> **Directions for this task**:
Repeat the lines from the line with "is (521, 455)." to the line with "Click the Share report icon" in the listing below, keeping both end lines and adding nothing.

> **Dataset records**:
◆ ◆ ◆

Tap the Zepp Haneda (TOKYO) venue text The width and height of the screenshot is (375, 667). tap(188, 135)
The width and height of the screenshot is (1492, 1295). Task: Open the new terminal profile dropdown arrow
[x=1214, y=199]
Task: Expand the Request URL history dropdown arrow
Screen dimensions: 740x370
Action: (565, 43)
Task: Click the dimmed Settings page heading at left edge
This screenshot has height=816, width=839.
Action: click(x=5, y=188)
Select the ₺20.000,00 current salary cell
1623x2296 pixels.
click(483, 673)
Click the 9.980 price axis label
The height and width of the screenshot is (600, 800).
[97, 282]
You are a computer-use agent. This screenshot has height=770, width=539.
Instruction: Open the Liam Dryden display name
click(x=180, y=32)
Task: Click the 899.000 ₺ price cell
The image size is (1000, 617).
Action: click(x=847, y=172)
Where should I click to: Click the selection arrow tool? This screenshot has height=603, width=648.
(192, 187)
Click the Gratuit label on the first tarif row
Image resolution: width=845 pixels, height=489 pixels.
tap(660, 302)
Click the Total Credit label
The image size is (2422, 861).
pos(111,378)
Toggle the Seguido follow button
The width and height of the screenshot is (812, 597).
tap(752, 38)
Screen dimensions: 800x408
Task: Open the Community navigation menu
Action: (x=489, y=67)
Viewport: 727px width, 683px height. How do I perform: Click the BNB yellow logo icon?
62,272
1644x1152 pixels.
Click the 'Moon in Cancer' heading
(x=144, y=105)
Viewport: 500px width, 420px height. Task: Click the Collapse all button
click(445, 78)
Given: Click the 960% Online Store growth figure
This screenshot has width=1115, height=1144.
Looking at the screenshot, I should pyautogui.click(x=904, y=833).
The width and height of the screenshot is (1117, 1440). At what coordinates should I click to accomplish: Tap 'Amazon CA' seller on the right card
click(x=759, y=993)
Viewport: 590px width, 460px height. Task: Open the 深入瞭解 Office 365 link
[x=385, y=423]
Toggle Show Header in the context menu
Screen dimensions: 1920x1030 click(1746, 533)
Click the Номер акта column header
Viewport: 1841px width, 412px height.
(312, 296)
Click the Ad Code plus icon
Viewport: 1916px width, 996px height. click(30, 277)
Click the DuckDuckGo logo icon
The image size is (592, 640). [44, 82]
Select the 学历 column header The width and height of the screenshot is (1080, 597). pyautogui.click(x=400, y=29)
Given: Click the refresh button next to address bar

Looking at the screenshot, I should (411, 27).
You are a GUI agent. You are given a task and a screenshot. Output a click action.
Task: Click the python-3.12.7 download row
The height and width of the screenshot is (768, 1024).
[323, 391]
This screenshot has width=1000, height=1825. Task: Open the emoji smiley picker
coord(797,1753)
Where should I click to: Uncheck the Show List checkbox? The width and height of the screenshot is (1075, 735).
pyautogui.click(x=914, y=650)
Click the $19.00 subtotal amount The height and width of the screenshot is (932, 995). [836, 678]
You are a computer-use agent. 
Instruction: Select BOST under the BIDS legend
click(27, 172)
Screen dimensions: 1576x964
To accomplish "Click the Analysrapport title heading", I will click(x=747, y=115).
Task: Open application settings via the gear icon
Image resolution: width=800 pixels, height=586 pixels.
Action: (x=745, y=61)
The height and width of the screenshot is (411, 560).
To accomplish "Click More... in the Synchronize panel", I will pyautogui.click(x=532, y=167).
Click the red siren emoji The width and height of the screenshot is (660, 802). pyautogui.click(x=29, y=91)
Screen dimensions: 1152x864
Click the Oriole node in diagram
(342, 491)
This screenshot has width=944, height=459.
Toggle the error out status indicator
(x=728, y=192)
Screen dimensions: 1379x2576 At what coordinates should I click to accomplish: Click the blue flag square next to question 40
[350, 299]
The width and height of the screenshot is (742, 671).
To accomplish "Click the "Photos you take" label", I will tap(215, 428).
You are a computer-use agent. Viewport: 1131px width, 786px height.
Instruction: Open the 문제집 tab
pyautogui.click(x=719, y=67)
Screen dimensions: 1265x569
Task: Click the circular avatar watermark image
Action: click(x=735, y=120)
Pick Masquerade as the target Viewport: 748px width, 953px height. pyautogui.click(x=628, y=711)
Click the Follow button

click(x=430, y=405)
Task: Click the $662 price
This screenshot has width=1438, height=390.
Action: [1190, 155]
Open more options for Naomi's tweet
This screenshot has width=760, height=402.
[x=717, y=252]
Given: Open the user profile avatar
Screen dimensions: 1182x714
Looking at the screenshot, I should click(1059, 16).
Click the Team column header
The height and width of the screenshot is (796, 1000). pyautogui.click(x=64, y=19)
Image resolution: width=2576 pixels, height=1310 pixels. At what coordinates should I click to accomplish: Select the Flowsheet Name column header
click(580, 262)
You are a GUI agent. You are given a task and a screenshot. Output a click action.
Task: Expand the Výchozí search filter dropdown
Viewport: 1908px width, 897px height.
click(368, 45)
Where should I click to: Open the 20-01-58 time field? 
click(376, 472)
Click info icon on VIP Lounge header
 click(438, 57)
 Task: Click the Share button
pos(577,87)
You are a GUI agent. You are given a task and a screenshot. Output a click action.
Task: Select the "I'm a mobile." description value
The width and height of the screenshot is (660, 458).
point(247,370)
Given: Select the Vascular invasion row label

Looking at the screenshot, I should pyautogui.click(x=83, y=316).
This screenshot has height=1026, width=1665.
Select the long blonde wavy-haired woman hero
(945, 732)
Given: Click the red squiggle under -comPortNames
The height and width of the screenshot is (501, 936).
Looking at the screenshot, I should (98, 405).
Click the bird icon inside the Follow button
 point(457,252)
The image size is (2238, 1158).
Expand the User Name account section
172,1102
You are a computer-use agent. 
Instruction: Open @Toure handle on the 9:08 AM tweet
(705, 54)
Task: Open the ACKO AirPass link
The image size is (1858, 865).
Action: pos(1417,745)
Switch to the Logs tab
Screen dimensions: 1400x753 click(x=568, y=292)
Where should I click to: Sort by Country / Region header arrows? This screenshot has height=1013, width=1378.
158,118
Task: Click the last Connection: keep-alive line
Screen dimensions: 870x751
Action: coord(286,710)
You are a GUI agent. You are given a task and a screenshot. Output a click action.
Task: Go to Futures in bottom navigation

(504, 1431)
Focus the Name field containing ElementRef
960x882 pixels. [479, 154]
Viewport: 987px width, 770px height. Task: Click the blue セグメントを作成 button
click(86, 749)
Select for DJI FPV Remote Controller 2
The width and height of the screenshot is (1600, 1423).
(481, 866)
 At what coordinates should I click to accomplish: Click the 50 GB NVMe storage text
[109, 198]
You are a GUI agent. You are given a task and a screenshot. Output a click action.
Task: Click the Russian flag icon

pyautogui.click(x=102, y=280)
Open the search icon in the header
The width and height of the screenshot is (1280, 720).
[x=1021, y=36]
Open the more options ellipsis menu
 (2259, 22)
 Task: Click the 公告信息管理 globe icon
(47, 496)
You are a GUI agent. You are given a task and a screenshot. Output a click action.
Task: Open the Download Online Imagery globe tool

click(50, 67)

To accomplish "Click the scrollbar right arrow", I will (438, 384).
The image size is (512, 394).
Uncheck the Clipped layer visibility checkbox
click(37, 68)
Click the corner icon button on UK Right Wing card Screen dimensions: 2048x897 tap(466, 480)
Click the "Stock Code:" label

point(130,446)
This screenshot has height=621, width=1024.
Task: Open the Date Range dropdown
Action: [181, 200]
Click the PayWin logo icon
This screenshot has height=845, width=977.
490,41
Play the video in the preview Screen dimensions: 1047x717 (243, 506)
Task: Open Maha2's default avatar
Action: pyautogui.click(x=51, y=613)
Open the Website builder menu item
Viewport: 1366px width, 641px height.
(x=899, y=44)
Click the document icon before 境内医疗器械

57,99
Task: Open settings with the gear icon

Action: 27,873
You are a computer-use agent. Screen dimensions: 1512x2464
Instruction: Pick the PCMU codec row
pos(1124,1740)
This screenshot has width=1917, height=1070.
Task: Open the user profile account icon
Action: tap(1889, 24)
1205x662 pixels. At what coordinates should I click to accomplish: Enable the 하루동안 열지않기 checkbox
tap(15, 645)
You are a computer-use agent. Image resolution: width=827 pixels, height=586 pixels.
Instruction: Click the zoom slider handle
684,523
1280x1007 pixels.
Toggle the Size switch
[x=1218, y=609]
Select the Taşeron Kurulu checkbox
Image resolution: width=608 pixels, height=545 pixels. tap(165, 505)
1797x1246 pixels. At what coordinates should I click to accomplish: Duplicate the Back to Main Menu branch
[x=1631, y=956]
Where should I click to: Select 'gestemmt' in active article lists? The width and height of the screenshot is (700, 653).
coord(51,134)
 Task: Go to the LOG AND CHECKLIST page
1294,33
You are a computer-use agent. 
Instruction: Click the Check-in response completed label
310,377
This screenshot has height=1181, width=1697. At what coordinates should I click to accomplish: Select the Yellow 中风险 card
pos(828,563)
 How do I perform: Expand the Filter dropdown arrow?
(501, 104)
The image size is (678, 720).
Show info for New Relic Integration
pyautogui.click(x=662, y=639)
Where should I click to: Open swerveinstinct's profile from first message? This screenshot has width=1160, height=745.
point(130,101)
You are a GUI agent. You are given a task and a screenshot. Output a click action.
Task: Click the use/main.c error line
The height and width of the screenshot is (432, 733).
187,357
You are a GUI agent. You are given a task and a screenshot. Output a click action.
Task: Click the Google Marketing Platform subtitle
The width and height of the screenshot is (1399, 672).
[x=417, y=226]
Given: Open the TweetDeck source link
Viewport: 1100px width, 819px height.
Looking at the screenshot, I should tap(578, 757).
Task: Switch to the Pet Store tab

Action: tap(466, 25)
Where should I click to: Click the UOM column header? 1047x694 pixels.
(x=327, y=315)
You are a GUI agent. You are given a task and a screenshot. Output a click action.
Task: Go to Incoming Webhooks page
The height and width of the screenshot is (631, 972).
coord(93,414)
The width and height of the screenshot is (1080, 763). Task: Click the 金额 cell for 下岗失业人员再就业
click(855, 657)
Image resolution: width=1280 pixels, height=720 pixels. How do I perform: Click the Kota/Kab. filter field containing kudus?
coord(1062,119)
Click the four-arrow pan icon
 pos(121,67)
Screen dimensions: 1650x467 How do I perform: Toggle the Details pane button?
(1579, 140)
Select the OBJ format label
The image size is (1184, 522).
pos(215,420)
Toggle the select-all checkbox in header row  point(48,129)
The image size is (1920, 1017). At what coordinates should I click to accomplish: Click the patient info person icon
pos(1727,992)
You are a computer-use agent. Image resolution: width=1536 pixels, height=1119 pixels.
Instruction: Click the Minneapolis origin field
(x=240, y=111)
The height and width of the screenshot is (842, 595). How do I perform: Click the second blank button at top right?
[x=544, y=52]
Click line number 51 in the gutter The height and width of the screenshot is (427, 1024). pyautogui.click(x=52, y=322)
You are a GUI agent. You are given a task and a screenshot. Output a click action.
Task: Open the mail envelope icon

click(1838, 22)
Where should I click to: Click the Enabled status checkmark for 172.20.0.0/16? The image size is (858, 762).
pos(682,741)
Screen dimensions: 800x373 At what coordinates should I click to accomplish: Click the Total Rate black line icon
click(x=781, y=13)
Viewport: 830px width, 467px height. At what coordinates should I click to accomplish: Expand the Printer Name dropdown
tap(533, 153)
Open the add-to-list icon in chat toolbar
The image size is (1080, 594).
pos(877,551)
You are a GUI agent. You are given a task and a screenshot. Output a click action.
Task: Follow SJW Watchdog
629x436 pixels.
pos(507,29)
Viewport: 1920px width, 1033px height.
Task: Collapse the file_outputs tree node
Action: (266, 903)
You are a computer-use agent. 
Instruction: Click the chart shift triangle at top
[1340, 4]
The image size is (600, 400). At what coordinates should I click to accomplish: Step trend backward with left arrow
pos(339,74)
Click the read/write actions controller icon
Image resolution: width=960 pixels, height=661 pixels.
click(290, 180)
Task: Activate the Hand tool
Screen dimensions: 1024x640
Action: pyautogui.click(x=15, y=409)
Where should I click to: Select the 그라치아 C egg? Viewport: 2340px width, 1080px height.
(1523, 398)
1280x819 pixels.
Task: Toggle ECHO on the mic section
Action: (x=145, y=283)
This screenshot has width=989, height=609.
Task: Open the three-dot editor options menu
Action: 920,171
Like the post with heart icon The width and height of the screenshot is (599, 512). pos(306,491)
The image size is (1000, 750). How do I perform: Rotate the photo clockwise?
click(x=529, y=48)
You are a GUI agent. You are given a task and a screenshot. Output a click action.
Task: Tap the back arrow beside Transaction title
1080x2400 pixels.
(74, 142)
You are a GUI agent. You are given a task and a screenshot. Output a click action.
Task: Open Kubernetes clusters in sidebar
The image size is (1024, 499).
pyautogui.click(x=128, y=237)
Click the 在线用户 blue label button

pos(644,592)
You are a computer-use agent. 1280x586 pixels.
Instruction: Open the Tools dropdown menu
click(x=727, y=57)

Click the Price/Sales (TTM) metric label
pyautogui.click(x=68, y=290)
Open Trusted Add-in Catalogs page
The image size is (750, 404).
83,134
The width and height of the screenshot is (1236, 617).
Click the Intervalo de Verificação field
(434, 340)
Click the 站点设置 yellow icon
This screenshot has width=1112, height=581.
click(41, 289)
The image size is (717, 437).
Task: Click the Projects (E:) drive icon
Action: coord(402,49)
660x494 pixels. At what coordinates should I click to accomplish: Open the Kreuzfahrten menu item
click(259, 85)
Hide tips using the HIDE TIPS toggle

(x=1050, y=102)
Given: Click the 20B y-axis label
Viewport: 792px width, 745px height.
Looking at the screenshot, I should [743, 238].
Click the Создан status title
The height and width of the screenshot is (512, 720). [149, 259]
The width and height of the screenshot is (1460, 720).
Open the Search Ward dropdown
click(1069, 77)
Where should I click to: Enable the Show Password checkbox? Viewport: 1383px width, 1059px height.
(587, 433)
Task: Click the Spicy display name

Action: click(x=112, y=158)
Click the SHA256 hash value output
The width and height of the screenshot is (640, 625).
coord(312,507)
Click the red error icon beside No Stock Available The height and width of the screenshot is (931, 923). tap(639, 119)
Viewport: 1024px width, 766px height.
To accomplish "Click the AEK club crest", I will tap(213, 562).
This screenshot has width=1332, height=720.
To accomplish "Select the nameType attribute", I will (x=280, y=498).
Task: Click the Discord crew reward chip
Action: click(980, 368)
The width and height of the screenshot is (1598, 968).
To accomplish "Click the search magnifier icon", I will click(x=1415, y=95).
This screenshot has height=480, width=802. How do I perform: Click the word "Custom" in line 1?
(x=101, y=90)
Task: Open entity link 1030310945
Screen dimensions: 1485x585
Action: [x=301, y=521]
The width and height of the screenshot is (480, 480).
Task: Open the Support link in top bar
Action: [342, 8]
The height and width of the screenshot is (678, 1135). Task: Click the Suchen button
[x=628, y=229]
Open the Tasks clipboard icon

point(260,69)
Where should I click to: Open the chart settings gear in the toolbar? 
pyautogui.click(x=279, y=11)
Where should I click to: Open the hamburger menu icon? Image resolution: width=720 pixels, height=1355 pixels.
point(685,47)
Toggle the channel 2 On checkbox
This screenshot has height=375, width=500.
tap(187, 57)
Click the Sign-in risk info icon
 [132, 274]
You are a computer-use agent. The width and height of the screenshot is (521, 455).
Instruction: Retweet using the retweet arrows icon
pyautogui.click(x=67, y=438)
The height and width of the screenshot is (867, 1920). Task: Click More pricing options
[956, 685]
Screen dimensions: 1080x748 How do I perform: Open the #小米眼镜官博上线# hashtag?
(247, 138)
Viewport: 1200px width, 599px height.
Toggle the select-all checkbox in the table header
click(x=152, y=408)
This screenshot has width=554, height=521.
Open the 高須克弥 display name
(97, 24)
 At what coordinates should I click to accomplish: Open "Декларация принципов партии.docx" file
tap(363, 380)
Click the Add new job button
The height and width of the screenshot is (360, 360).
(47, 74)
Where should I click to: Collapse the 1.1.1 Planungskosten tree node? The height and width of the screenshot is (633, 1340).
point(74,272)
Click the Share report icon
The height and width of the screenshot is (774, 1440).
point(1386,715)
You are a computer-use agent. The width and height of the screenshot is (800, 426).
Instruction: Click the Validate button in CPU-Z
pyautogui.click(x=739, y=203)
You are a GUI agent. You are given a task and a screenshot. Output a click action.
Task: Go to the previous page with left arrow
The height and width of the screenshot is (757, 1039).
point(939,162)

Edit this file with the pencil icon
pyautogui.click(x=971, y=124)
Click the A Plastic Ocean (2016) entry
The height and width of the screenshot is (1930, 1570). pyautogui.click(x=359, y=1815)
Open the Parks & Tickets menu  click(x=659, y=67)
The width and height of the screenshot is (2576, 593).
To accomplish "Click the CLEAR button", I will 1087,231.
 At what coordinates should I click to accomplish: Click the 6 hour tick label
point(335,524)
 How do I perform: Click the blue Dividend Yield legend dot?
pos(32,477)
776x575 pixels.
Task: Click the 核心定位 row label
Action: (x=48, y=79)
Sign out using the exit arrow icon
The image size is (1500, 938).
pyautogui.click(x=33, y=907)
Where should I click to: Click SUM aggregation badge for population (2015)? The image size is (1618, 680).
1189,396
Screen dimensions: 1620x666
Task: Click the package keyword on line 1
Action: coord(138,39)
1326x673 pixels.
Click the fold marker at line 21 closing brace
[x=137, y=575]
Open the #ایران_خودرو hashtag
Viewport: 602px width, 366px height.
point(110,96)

◆ ◆ ◆

> **Response area**:
You are a computer-use agent. The width and height of the screenshot is (521, 455).
Instruction: Retweet using the retweet arrows icon
pyautogui.click(x=67, y=438)
The height and width of the screenshot is (867, 1920). Task: Click More pricing options
[956, 685]
Screen dimensions: 1080x748 How do I perform: Open the #小米眼镜官博上线# hashtag?
(247, 138)
Viewport: 1200px width, 599px height.
Toggle the select-all checkbox in the table header
click(x=152, y=408)
This screenshot has width=554, height=521.
Open the 高須克弥 display name
(97, 24)
 At what coordinates should I click to accomplish: Open "Декларация принципов партии.docx" file
tap(363, 380)
Click the Add new job button
The height and width of the screenshot is (360, 360).
(47, 74)
Where should I click to: Collapse the 1.1.1 Planungskosten tree node? The height and width of the screenshot is (633, 1340).
point(74,272)
Click the Share report icon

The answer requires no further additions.